Transcribe, word for word and with nothing extra, the line containing "Click the ห้องเรียนประจำ homeroom field" and each line that comes after it in the entries.
################
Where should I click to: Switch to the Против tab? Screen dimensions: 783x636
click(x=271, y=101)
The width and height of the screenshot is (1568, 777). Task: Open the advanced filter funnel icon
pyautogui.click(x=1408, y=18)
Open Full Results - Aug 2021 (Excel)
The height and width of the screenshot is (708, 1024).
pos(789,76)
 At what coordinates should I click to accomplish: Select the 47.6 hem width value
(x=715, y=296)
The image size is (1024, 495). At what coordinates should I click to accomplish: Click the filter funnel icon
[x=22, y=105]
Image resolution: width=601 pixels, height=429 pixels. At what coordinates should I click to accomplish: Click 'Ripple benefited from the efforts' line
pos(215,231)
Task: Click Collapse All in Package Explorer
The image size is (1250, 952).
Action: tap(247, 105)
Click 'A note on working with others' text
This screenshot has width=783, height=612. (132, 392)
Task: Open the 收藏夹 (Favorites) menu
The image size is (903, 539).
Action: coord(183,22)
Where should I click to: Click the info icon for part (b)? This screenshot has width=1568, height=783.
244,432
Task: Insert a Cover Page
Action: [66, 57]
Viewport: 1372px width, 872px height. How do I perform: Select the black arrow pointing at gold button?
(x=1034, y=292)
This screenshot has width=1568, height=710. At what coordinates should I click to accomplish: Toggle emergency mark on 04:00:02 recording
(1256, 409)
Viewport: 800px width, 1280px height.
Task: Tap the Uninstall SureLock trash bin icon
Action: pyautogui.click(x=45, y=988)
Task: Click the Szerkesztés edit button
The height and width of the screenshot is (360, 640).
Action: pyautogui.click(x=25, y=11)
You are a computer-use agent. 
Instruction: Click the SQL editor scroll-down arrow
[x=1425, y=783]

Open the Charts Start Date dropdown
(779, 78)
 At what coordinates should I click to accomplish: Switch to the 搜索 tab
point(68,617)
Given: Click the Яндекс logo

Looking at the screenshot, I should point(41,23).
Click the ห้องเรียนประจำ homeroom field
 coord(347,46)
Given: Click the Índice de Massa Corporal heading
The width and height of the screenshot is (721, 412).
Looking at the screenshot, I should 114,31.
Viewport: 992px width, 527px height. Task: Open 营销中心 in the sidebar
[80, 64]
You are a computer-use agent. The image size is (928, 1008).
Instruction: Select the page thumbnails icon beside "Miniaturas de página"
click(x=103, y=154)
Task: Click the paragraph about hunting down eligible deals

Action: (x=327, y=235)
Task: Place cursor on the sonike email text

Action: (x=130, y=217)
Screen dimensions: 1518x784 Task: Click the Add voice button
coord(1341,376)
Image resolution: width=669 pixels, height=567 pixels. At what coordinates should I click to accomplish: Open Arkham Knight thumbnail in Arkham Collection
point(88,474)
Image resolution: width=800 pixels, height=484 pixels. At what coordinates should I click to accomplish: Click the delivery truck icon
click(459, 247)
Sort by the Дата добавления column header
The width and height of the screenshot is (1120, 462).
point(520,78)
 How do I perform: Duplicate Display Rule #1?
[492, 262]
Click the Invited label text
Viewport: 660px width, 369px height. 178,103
################
-- YOUR RESPONSE --
Click the ห้องเรียนประจำ homeroom field
 coord(347,46)
Given: Click the Índice de Massa Corporal heading
The width and height of the screenshot is (721, 412).
Looking at the screenshot, I should 114,31.
Viewport: 992px width, 527px height. Task: Open 营销中心 in the sidebar
[80, 64]
You are a computer-use agent. The image size is (928, 1008).
Instruction: Select the page thumbnails icon beside "Miniaturas de página"
click(x=103, y=154)
Task: Click the paragraph about hunting down eligible deals

Action: (x=327, y=235)
Task: Place cursor on the sonike email text

Action: (x=130, y=217)
Screen dimensions: 1518x784 Task: Click the Add voice button
coord(1341,376)
Image resolution: width=669 pixels, height=567 pixels. At what coordinates should I click to accomplish: Open Arkham Knight thumbnail in Arkham Collection
point(88,474)
Image resolution: width=800 pixels, height=484 pixels. At what coordinates should I click to accomplish: Click the delivery truck icon
click(459, 247)
Sort by the Дата добавления column header
The width and height of the screenshot is (1120, 462).
point(520,78)
 How do I perform: Duplicate Display Rule #1?
[492, 262]
Click the Invited label text
Viewport: 660px width, 369px height. 178,103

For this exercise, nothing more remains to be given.